Alright, What Exactly Do You Mean by “Reverse Mortgage” ?

Well think of how a traditional mortgage works, fixed-rate or adjustable rate, and imagine the process backwards.

So…I Get Paid Money to Not Live In a House?

No, no, no. Okay, that was a bad set up. A reverse mortgage is also known as Home Equity Conversion Mortgage, or HECM, and it has a few requirements in order to qualify. It’s meant for older homeowners who may have troubles paying off a mortgage pre or post retirement. If an applicant is approved for a reverse mortgage, then their remaining payments on the house (if any) are wiped clean by their current equity. The only requirements for this are that the applicant(s) must be 62 or older, have the house their filing on be their primary residence, and they must have enough equity in the house to qualify.

Wait, What’s Equity?

It’s the “E” part of HECM, and it’s the difference between the current value of your home and how much you still owe for the property. You can raise the equity on your home by making home improvements, seeing if your house has risen in value over time, or just paying on your mortgage.
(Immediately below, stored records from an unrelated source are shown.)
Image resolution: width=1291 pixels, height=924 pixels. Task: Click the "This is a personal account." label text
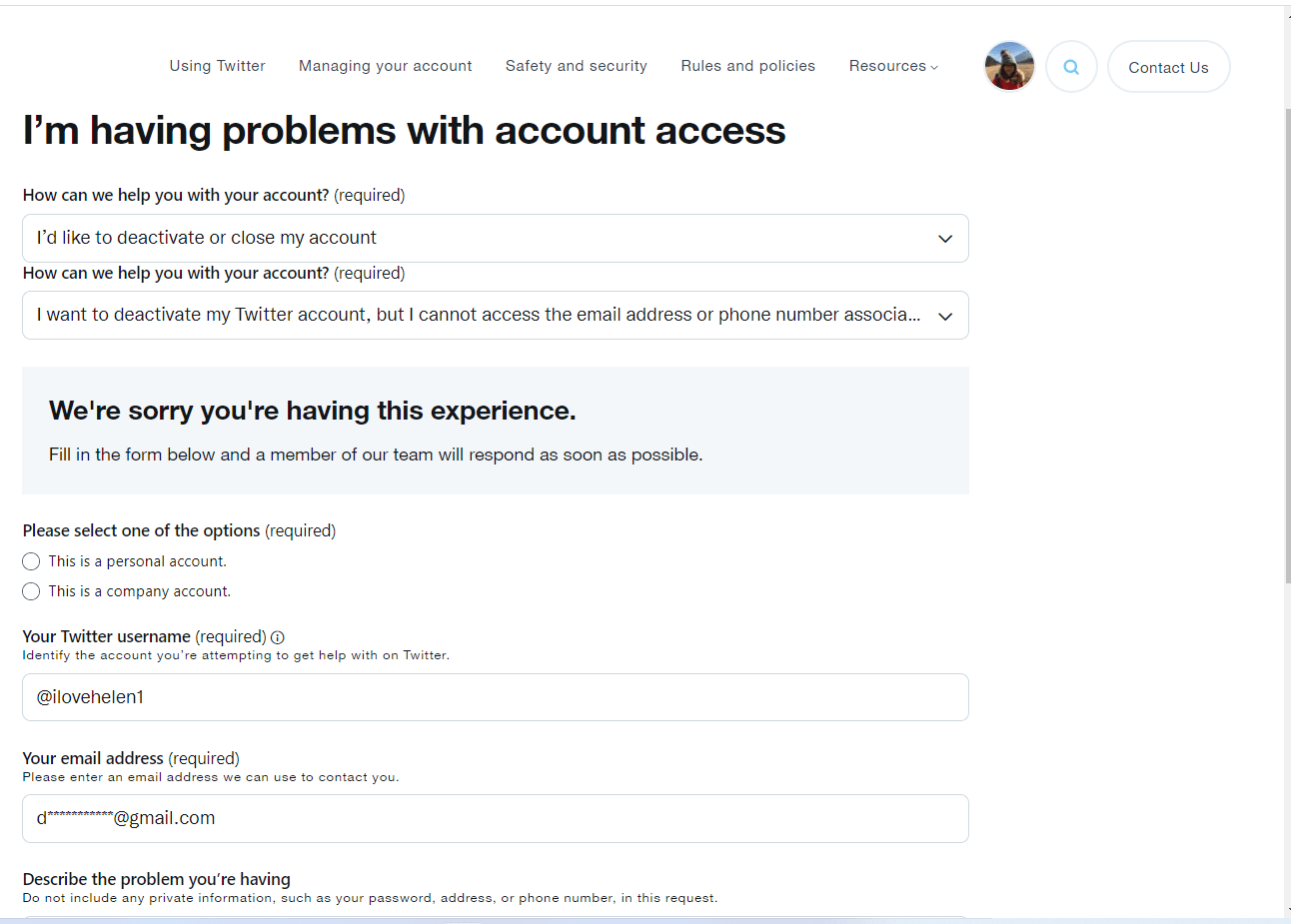(x=137, y=561)
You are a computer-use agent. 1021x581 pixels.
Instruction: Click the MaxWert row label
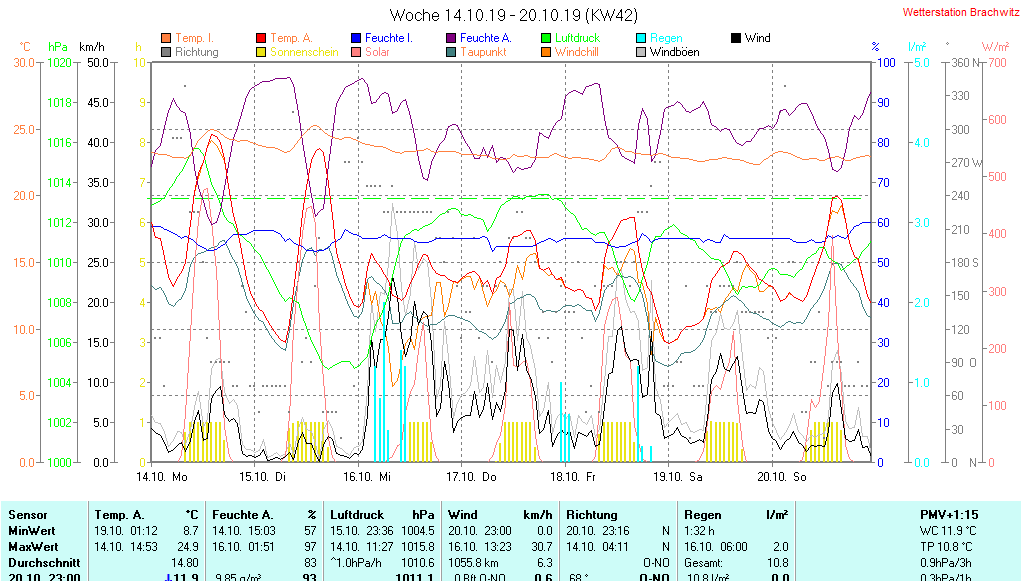34,547
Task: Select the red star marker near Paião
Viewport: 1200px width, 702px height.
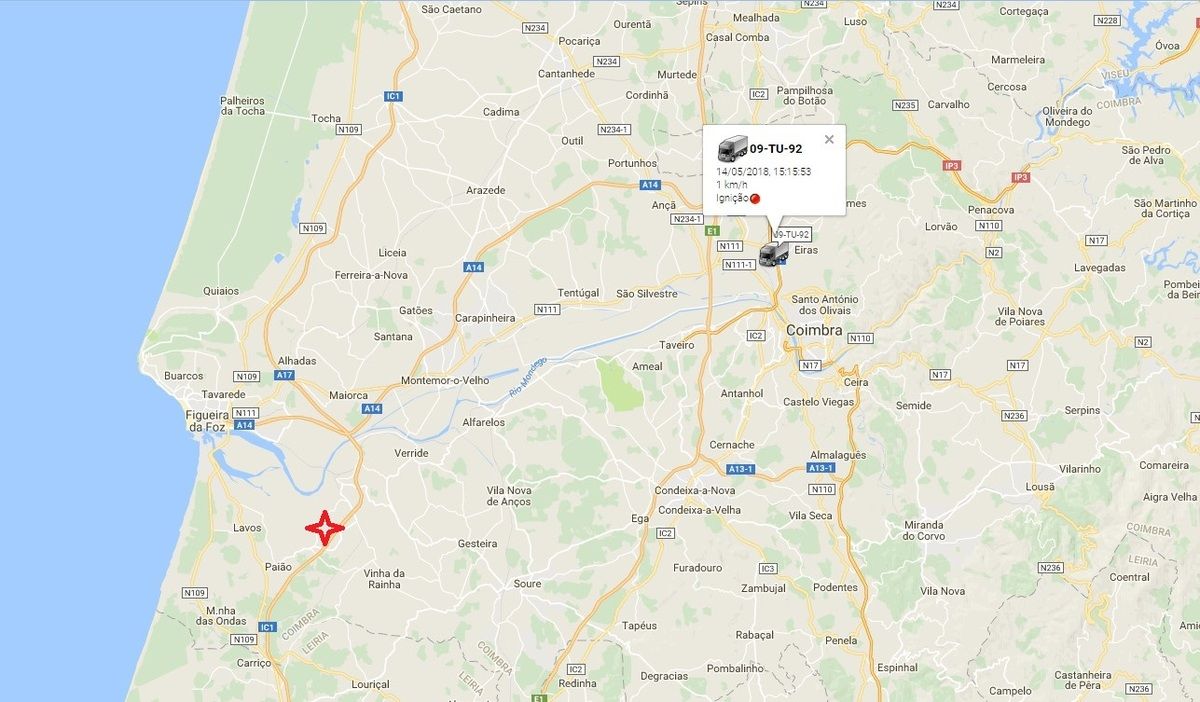Action: coord(325,527)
If approved for a reverse mortgage, the applicant can get their equity back.

How So?

Well, we’re not there just yet. If you’re interested in a reverse mortgage and you qualify, you must get counseling about it from a government-approved agent beforehand. This is just for him or her to explain how the whole reverse mortgage program works, your responsibilities with it, and an estimate of your loan advances.

Also, there are costs that are paid to get the reverse mortgage set up; a mortgage insurance premium, origination fee, title insurance, a real estate appraisal and more. I can’t give an accurate cost for individual things or a total because I wouldn’t want to mislead, not to mention the prices will vary based on the home and where you live. Regardless, after that’s handled, you can get the money in one of four ways: a monthly payment, one lump sum, a line of credit, or any mix of the three mentioned.

So, You Just Have Like Unlimited Money After That?

No! It’s all coming from the previous equity you’ve built for you property. Remember, you stop paying on the mortgage once you start a reverse mortgage, so amount you owe will still continue to rise on the property. As a result, this will make your equity (possibly) shrink over time. Don’t be swayed though, there are a ton of benefits to a reverse mortgage. As mentioned before there are no more monthly mortgage payments, the house is still yours, and yours to give to your children or whomever in a will. You don’t even have to hit a required credit score or have a certain income bracket, and it’s insured by the federal government too.

When Does the Reverse Mortgage Get…Reverse Paid Off?

Beautifully put. When the loan is “done” (which can mean the house is sold, the owner moves or passes away amongst other things) the amount owed is whatever is cheaper between the home’s value or the current mortgage. From there the amount owed can be re-financed to keep the home, turned over to the lender, or sell the home and cash out the equity.

Sounds Fair Enough. Can I Apply for One Today?

Are you 62 or older?

I Don’t Know. You’re Writing These Questions.

Fair point; lets wrap this up before we get too meta.  As I said before, a reverse mortgage can help those who are older, have most or all of their house paid, and need money for other things. As always, post additional questions below if you have more burning questions about reverse mortgages.

If you think a reverse mortgage might be right for you, our friends at One Reverse Mortgage can help. If you would like to get started over the phone, one of their experts will be happy to speak with you at (888) 980-1543.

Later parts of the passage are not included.